>>

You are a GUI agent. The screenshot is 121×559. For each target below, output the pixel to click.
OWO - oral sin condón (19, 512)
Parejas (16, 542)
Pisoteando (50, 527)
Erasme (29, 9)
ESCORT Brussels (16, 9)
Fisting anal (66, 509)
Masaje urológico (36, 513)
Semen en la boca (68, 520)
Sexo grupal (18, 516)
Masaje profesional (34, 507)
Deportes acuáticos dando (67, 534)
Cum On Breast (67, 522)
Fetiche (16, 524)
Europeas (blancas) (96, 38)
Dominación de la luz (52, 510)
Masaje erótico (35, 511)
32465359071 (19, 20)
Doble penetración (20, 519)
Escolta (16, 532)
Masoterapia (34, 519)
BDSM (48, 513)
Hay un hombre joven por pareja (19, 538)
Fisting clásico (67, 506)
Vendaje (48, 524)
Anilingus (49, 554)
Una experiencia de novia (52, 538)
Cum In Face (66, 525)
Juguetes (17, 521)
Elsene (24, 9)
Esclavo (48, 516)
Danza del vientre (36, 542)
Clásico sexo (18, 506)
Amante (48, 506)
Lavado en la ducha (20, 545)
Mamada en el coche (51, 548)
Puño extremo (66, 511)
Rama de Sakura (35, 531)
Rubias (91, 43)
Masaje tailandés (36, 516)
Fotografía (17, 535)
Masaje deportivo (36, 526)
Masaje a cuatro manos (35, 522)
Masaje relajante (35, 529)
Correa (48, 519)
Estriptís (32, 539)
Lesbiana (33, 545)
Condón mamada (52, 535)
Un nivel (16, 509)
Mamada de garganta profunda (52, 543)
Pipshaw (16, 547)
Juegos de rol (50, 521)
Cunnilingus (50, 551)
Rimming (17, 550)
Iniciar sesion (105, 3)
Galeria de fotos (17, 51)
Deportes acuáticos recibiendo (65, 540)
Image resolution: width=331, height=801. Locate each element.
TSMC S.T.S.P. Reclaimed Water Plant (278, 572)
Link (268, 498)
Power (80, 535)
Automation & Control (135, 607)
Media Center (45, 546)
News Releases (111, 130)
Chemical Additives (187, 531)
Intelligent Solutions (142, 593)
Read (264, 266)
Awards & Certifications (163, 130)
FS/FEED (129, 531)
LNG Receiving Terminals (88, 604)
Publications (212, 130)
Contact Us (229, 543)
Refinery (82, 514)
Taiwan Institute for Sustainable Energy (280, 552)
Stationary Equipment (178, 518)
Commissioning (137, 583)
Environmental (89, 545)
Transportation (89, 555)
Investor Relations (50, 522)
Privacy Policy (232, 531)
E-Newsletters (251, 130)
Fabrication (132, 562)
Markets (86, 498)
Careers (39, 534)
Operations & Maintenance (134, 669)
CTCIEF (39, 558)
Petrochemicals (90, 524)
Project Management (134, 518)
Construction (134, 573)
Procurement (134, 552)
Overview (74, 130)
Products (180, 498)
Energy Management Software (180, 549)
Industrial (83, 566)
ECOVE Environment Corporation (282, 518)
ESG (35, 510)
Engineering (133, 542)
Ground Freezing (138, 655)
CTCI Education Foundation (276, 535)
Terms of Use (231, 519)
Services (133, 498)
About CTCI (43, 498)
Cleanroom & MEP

<<

GOAL: Rewrite all of the lines above, swapping "Media Center" for "Newsroom" and leaving everything else unchanged.

SOLUTION BELOW:
You are a GUI agent. The screenshot is 121×559. For each target below, output the pixel to click.
OWO - oral sin condón (19, 512)
Parejas (16, 542)
Pisoteando (50, 527)
Erasme (29, 9)
ESCORT Brussels (16, 9)
Fisting anal (66, 509)
Masaje urológico (36, 513)
Semen en la boca (68, 520)
Sexo grupal (18, 516)
Masaje profesional (34, 507)
Deportes acuáticos dando (67, 534)
Cum On Breast (67, 522)
Fetiche (16, 524)
Europeas (blancas) (96, 38)
Dominación de la luz (52, 510)
Masaje erótico (35, 511)
32465359071 (19, 20)
Doble penetración (20, 519)
Escolta (16, 532)
Masoterapia (34, 519)
BDSM (48, 513)
Hay un hombre joven por pareja (19, 538)
Fisting clásico (67, 506)
Vendaje (48, 524)
Anilingus (49, 554)
Una experiencia de novia (52, 538)
Cum In Face (66, 525)
Juguetes (17, 521)
Elsene (24, 9)
Esclavo (48, 516)
Danza del vientre (36, 542)
Clásico sexo (18, 506)
Amante (48, 506)
Lavado en la ducha (20, 545)
Mamada en el coche (51, 548)
Puño extremo (66, 511)
Rama de Sakura (35, 531)
Rubias (91, 43)
Masaje tailandés (36, 516)
Fotografía (17, 535)
Masaje deportivo (36, 526)
Masaje a cuatro manos (35, 522)
Masaje relajante (35, 529)
Correa (48, 519)
Estriptís (32, 539)
Lesbiana (33, 545)
Condón mamada (52, 535)
Un nivel (16, 509)
Mamada de garganta profunda (52, 543)
Pipshaw (16, 547)
Juegos de rol (50, 521)
Cunnilingus (50, 551)
Rimming (17, 550)
Iniciar sesion (105, 3)
Galeria de fotos (17, 51)
Deportes acuáticos recibiendo (65, 540)
Image resolution: width=331, height=801. Locate each element.
TSMC S.T.S.P. Reclaimed Water Plant (278, 572)
Link (268, 498)
Power (80, 535)
Automation & Control (135, 607)
Newsroom (45, 546)
News Releases (111, 130)
Chemical Additives (187, 531)
Intelligent Solutions (142, 593)
Read (264, 266)
Awards & Certifications (163, 130)
FS/FEED (129, 531)
LNG Receiving Terminals (88, 604)
Publications (212, 130)
Contact Us (229, 543)
Refinery (82, 514)
Taiwan Institute for Sustainable Energy (280, 552)
Stationary Equipment (178, 518)
Commissioning (137, 583)
Environmental (89, 545)
Transportation (89, 555)
Investor Relations (50, 522)
Privacy Policy (232, 531)
E-Newsletters (251, 130)
Fabrication (132, 562)
Markets (86, 498)
Careers (39, 534)
Operations & Maintenance (134, 669)
CTCIEF (39, 558)
Petrochemicals (90, 524)
Project Management (134, 518)
Construction (134, 573)
Procurement (134, 552)
Overview (74, 130)
Products (180, 498)
Energy Management Software (180, 549)
Industrial (83, 566)
ECOVE Environment Corporation (282, 518)
ESG (35, 510)
Engineering (133, 542)
Ground Freezing (138, 655)
CTCI Education Foundation (276, 535)
Terms of Use (231, 519)
Services (133, 498)
About CTCI (43, 498)
Cleanroom & MEP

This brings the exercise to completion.